Description
This episode continues the story of my travels through Malawi. I left off from last episode being stuck at the capital Lilongwe, where I spent a day in the bank trying to getting money wired from Australia. This was the days before internet so they relied on phones. It was explained to me that the bank had to make a call to the old capital, Blantyre, to South Africa and finally to Australia. They could not make that first call from Lilongwe to Blantyre so I was kicked out of the bank at the end of the day with no money and facing a weekend and Christmas in a very bad way.
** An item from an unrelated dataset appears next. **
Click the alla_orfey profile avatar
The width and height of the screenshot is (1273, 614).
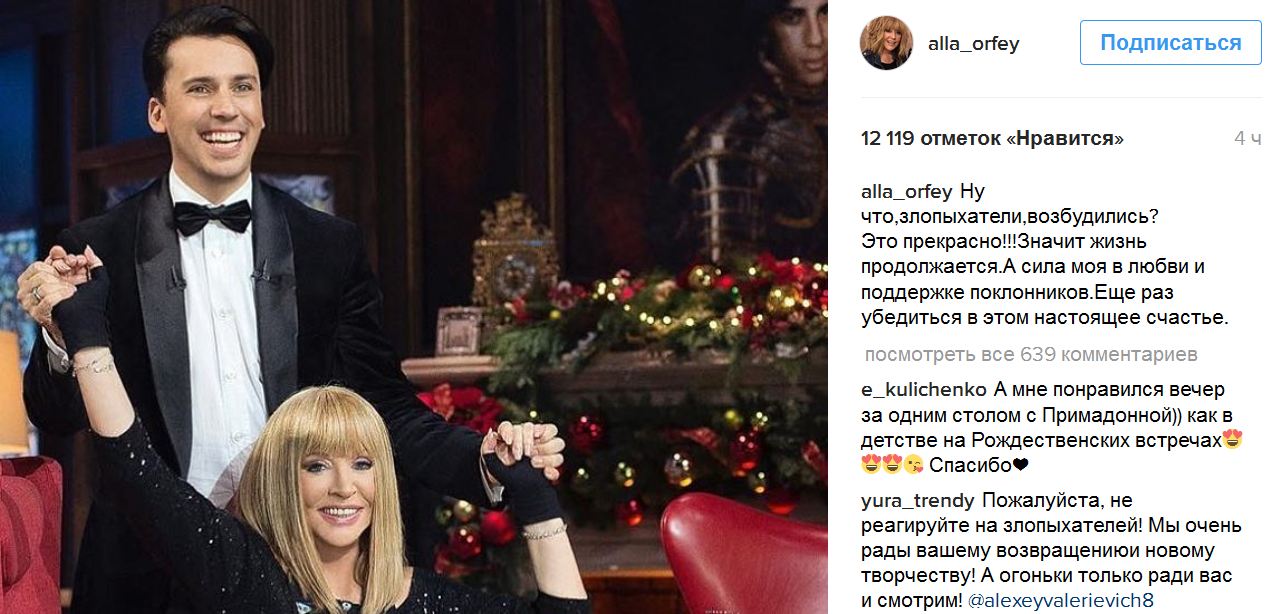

A South African man, supposedly a diamond smuggler, came to my rescue and whisked me off down to Cape Maclear on the beautiful Lake Malawi (the longest freshwater lake in the world) to spend Christmas and New Year (1995) there. Cape Maclear was a fishing village but was used to South Africans and intrepid travellers coming to stay. The waters were beautiful and clear and it was like swimming in an aquarium as this lake is one of the Great Rift Lakes where African cichlids originate. I fell in love with the boldness of the cichlids and in later life kept a cichlid tank for many years. I spent the days swimming and snorkelling and did attempt a dive, but I panicked.
In the interim, I still had no money and had the South African guy, Errol, pursuing me around the area. I escaped in a dugout canoe across to the closest island, Domwe Island. At the time this island was uninhabited and had no development. The only activity would be fishermen landing at the small beach to cook their meal before heading out to a night of fishing. I spent three blissful days here swimming with the cichlids and watching the African fish eagles do amazing stunts overhead as they locked talons mid-flight in territorial displays and caught fish from the lake right in front of me. There were also blue or samango monkeys on the island that would come down to watch and play in the trees above.
This period in my travels, when money became an issue and I lost my independence when I had to rely on someone else, was a difficult time. It was the first time I felt uncertainty and a feeling of being trapped and I had no control of my destination. It was the first time I had started to stop just going with the flow and reacting to each situation or opportunity that was presented to me. I started to look within myself, a task I had been avoiding, to start thinking what I really wanted and who I really was. It is amazing that sometimes when everything you take for granted is taken from you, as a Westerner, it makes you start questioning yourself.